[Source data]
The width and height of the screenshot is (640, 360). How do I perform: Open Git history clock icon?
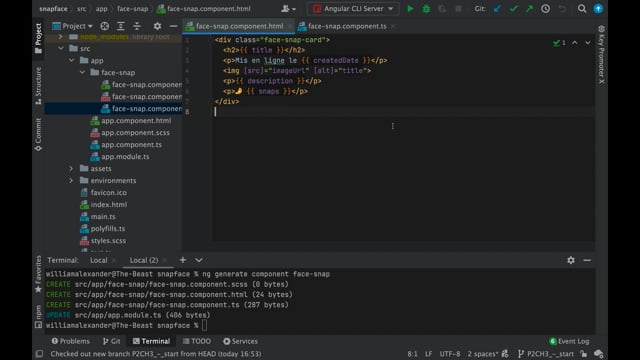(x=545, y=9)
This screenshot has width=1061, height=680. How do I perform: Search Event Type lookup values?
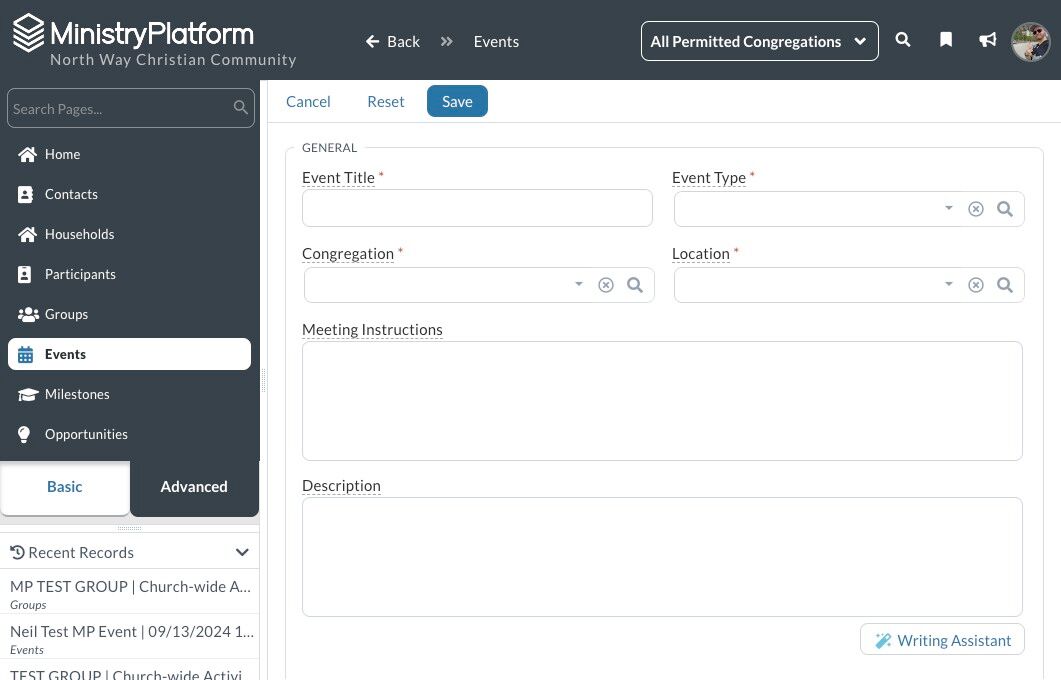(1005, 209)
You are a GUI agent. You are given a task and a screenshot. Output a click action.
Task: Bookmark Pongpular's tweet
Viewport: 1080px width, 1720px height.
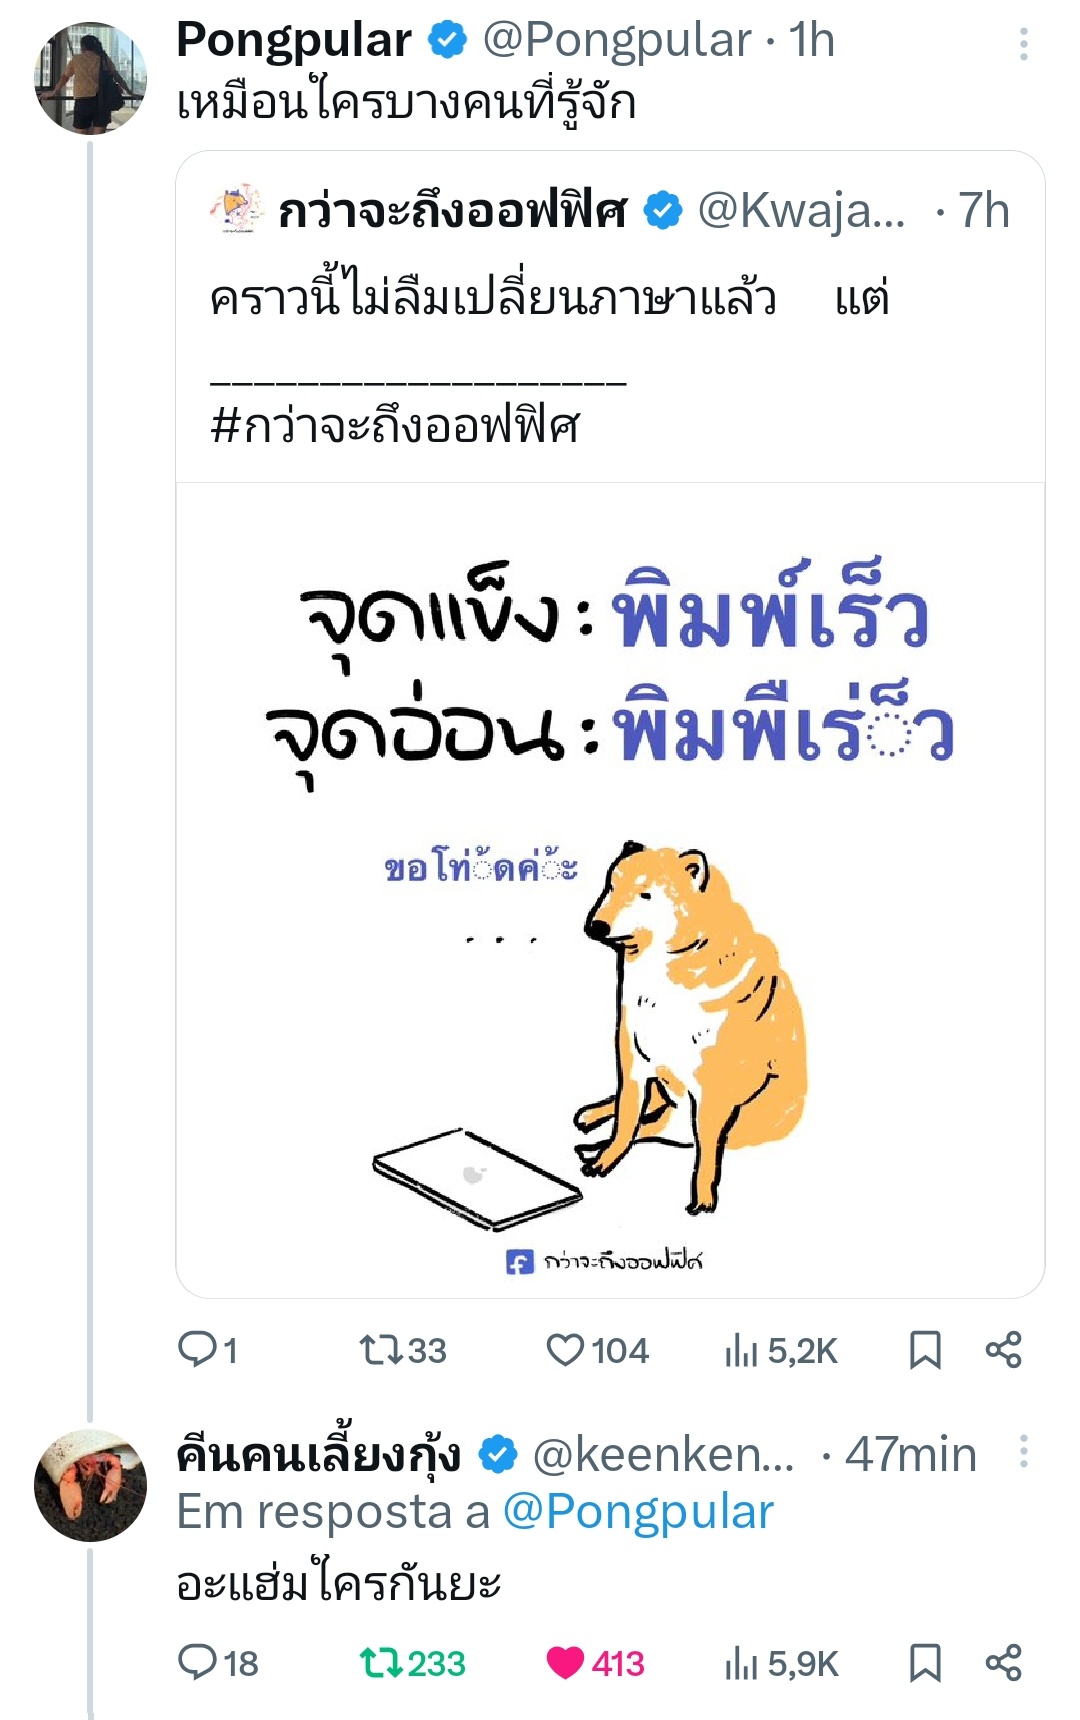click(x=925, y=1351)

● DIRECTIONS:
The required output is every line from the one containing "You are a GUI" through the last line of the records, inclusive, reproduced exactly and without pictures.

● SOLUTION:
You are a GUI agent. You are given a task and a screenshot. Output a click action.
Task: Bookmark Pongpular's tweet
Viewport: 1080px width, 1720px height.
click(x=925, y=1351)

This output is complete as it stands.